Cold wallets: Because cold crypto wallets aren’t hooked up to the internet, they’re the safest way to store cryptocurrency. External devices, such as a USB drive or a hard drive, are used. Cold wallets, on the other hand, must be used with caution: if you lose the key code connected with them, or if the device malfunctions or fails, you may never be able to recover your bitcoin. While this could occur with certain hot wallets, some are maintained by custodians who can assist you in regaining access to your account if you become locked out.

Alternatives Ways to Buy Crypto

While purchasing cryptocurrencies is currently a popular trend, it is an unpredictable and risky investment. If investing in cryptocurrency on an exchange or through a broker isn’t for you, there are a few additional ways to indirectly invest in Cryptos:

  1. Wait for Crypto Exchange-Traded Funds (ETFs)

ETFs are popular financial vehicles that allow you to get exposure to numerous different investments in one go. As a result, they offer immediate diversity and are less hazardous than individual investments.

Cryptocurrency ETFs, which allow you to invest in many currencies at once, are in high demand. There are currently no cryptocurrency ETFs available for regular investors, but this may change shortly. The Securities and Exchange Commission (SEC) is currently considering three cryptocurrency ETF proposals from Kryptcoin, VanEck, and WisdomTree as of June 2021.

  1. Invest in Companies Connected to Cryptocurrency

You can buy stocks of firms that utilize or own currencies and the blockchain that enables them if you’d rather invest in companies that have actual products or services and are subject to regulatory control but still want access to the cryptocurrency industry.

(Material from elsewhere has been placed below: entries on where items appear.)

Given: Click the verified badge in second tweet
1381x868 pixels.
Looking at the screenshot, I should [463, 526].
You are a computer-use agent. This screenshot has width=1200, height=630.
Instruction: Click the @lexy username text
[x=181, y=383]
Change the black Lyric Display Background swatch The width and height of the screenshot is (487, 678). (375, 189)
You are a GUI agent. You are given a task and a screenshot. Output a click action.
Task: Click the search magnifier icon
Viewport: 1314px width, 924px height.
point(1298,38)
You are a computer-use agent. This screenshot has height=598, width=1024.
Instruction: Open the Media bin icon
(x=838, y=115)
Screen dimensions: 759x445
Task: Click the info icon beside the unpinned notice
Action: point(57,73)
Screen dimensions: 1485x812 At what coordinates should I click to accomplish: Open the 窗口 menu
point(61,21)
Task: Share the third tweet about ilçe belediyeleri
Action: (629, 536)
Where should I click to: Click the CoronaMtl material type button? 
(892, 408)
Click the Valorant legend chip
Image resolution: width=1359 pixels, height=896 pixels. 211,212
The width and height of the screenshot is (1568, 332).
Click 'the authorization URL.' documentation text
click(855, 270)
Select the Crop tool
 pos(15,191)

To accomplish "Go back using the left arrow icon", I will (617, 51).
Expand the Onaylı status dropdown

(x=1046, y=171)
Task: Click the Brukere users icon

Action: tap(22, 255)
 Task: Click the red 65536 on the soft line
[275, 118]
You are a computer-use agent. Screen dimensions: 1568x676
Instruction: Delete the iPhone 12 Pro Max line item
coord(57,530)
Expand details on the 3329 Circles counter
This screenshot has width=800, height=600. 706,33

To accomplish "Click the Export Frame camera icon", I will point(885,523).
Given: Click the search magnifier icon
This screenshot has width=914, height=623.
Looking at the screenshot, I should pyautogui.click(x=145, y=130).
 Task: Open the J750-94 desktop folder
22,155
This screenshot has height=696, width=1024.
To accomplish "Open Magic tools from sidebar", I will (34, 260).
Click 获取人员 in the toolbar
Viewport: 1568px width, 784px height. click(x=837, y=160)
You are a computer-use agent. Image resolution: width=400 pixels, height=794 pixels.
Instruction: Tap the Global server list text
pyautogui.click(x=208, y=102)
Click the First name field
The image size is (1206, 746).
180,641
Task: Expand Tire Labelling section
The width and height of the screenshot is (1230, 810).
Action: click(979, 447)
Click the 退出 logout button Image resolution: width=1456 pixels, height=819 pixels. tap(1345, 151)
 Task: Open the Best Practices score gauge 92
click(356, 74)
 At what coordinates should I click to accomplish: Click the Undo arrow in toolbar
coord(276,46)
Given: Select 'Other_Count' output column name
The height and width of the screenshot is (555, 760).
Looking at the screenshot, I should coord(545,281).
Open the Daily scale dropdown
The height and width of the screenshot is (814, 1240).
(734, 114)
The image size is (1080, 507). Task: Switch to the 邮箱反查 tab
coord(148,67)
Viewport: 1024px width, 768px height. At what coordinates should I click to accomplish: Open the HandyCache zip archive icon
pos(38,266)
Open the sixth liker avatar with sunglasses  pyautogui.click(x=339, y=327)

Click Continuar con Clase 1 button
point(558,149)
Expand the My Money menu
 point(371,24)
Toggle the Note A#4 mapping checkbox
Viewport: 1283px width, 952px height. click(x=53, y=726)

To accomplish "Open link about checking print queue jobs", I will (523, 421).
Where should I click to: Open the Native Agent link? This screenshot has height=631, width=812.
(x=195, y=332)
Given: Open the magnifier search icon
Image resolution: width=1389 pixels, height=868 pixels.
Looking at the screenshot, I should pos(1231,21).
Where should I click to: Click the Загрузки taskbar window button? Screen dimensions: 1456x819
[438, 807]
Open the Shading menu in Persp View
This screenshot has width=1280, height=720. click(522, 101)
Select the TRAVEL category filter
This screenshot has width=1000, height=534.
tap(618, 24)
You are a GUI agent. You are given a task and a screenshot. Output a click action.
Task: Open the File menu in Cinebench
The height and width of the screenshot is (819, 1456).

To purchase shares of publicly traded firms, you’ll need an online brokerage account.

Nvidia (NVDA): This technological firm creates and distributes graphics processing elements, which are at the core of bitcoin mining equipment.

PayPal (PYPL): This payment technology, which is already popular for individuals buying things online and sending money to friends and family, has just expanded to allow clients to purchase and sell chosen cryptocurrencies using their PayPal & Venmo accounts.

Square (SQ): Since October 2020, this payment services company for smaller companies has purchased nearly $220 million in Bitcoin. In February 2021, the company revealed that Bitcoin accounted for almost 5% of its cash on hand. Square’s Cash App also allows users to purchase, sell, and store cryptocurrencies.

Many people ask if “is now a good time to invest.” The simple answer is yes!

Before investing in cryptocurrencies or specific companies with a large interest in them, as with any investment, make sure you analyze your investment goals and present financial circumstances. Cryptocurrency prices can be incredibly volatile—a single tweet from Elon Musk can send them plummeting—and it’s still a very risky investment. This indicates you should invest with prudence and care.